TEXT UNDER STUDY:
-=-=-=-=-

The role of academic journals in adjudicating on fiercely disputed territorial claims in the South China Sea has come under scrutiny as Chinese scholars use maps endorsing China’s position.
Papers by Chinese researchers, often co-authored with Western collaborators, have been illustrated with maps that include the “nine-dash line” – a U-shaped borderline stretching south from China and Taiwan to Borneo. It envelopes islands and reefs claimed by Brunei, Malaysia, the Philippines, Taiwan and Vietnam, including Scarborough Shoal and the Spratly Islands.
An international tribunal convened in The Hague in 2016 under the United Nations Convention on the Law of the Sea ruled against the line. China disputes the ruling.
Clive Hamilton, professor of public ethics at Charles Sturt University in Canberra, claimed that the issue echoed moves in 2017 by Springer Nature and Cambridge University Press to appease China by removing politically sensitive articles from their Chinese websites.
“Here’s another example of Beijing asserting its claims through international scientific journals,” said Professor Hamilton, a high-profile critic of Chinese foreign policy.
“A very big, economically powerful authoritarian power [is] engaged in a political struggle over territory, and wants the international scientific community to in effect endorse its claim by publishing maps that have no validity under international law.”
He said Chinese researchers “would undoubtedly suffer if they were authors of an article in an international journal that included the South China Sea but did not show the nine-dash line”.
However, one influential journal said that it was “not unusual” for scientific publishers to remain neutral on jurisdictional claims, while a China expert warned of the difficulty of requiring peer reviewers to be aware of and enforce geopolitical issues.
Times Higher Education has found nine-dash line representations in nine journal articles by Chinese researchers. Most have been published since early last year, and none is about maritime issues. The papers’ subject matter includes bamboo, butterflies and Tibetan vegetation. Five boast co-authors from Australia, Germany, Scotland, Singapore and the US.
An Australian geneticist based in Japan said maps depicting Chinese ownership of South China Sea islands appeared in about half the Chinese-authored papers he came across. Their frequency was increasing, the scientist continued, and they now appeared in high-ranking international journals as well as in smaller publications favoured by Chinese authors.
The researcher, who asked not to be named, said he had objected to such a map’s inclusion in a forthcoming paper he wrote with Chinese collaborators. “I was told that they cannot do anything because it is a requirement of the Chinese Communist Party. They are provided with official maps that they have to use.
“Most [foreign co-authors] choose to ignore it, perhaps because they think it is not worth the trouble to say anything. Journals do not give guidelines on how to deal with the issue when reviewing papers.”
THE sought comment from the journals Cells, Diversity and Distributions, Molecular Ecology, New Phytologist and Plos One. The last was the only one to respond, saying that a policy introduced last year required territorial descriptions in submitted manuscripts to “follow international treaties and conventions”.
“Otherwise, Plos remains neutral on any jurisdictional claims expressed,” it added. “This policy is not unusual in scientific publishing.”

-=-=-=-=-

(Records from a collection)
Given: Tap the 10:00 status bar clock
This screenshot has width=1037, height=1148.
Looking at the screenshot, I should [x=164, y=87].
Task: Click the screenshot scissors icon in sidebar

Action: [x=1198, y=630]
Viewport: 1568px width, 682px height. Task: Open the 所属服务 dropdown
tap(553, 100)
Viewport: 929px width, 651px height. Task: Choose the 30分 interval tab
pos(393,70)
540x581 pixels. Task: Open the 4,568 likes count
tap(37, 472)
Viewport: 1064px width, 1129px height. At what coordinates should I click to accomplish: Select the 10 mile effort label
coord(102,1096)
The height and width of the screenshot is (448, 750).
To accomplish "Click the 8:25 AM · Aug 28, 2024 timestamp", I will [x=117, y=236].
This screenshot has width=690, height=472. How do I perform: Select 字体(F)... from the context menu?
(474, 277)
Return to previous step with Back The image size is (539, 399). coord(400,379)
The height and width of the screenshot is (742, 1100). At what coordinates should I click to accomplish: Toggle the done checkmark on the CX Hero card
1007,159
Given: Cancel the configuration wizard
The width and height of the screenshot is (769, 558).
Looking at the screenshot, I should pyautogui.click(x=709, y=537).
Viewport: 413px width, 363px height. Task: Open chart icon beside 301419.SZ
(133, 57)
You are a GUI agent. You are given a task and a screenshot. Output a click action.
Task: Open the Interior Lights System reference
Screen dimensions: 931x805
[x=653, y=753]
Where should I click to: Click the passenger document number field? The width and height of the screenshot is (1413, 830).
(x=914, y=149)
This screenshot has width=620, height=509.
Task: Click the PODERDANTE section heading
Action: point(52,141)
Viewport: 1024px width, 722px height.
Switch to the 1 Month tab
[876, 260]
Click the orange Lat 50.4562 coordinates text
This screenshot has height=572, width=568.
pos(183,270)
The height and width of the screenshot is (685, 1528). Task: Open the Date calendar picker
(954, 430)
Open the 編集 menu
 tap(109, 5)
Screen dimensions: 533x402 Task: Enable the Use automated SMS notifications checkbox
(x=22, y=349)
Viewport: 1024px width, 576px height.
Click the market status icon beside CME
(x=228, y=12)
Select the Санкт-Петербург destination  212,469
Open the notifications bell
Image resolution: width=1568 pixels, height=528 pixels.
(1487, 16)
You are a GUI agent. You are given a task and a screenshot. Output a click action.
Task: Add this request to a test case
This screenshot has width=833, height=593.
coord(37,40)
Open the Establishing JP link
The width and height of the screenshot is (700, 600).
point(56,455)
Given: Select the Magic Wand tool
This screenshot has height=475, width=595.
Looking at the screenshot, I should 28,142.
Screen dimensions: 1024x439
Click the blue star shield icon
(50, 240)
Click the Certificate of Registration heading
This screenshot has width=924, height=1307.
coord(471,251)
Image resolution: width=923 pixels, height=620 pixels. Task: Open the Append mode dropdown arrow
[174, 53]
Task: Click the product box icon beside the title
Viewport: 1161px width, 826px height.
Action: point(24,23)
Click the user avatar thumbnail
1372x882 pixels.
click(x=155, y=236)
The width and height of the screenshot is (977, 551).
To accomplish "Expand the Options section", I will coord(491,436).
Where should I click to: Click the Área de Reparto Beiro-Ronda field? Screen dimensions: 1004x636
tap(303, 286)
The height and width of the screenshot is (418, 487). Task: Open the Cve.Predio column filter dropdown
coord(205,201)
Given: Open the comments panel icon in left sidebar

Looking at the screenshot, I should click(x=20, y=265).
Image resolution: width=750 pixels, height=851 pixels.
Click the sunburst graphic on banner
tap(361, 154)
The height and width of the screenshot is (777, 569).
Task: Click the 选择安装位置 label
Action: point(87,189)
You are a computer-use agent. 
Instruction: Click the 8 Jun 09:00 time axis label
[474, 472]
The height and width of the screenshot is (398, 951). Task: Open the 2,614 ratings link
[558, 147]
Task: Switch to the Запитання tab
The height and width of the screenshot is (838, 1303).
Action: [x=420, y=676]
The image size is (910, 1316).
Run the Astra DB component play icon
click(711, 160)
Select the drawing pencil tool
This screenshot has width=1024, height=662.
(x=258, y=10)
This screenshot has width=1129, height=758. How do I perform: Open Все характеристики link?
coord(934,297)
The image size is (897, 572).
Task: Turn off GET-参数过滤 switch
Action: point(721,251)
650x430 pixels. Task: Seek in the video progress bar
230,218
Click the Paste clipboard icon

-=-=-=-=-

HOW TO COMPLETE THIS TASK: In the article on South China Sea maps, rewrite the passage between "The role of" and "the Spratly Islands.", inclusive, changing "nine-dash line" to "ten-dash line".

RESULT FOR THIS TASK:
The role of academic journals in adjudicating on fiercely disputed territorial claims in the South China Sea has come under scrutiny as Chinese scholars use maps endorsing China’s position.
Papers by Chinese researchers, often co-authored with Western collaborators, have been illustrated with maps that include the “ten-dash line” – a U-shaped borderline stretching south from China and Taiwan to Borneo. It envelopes islands and reefs claimed by Brunei, Malaysia, the Philippines, Taiwan and Vietnam, including Scarborough Shoal and the Spratly Islands.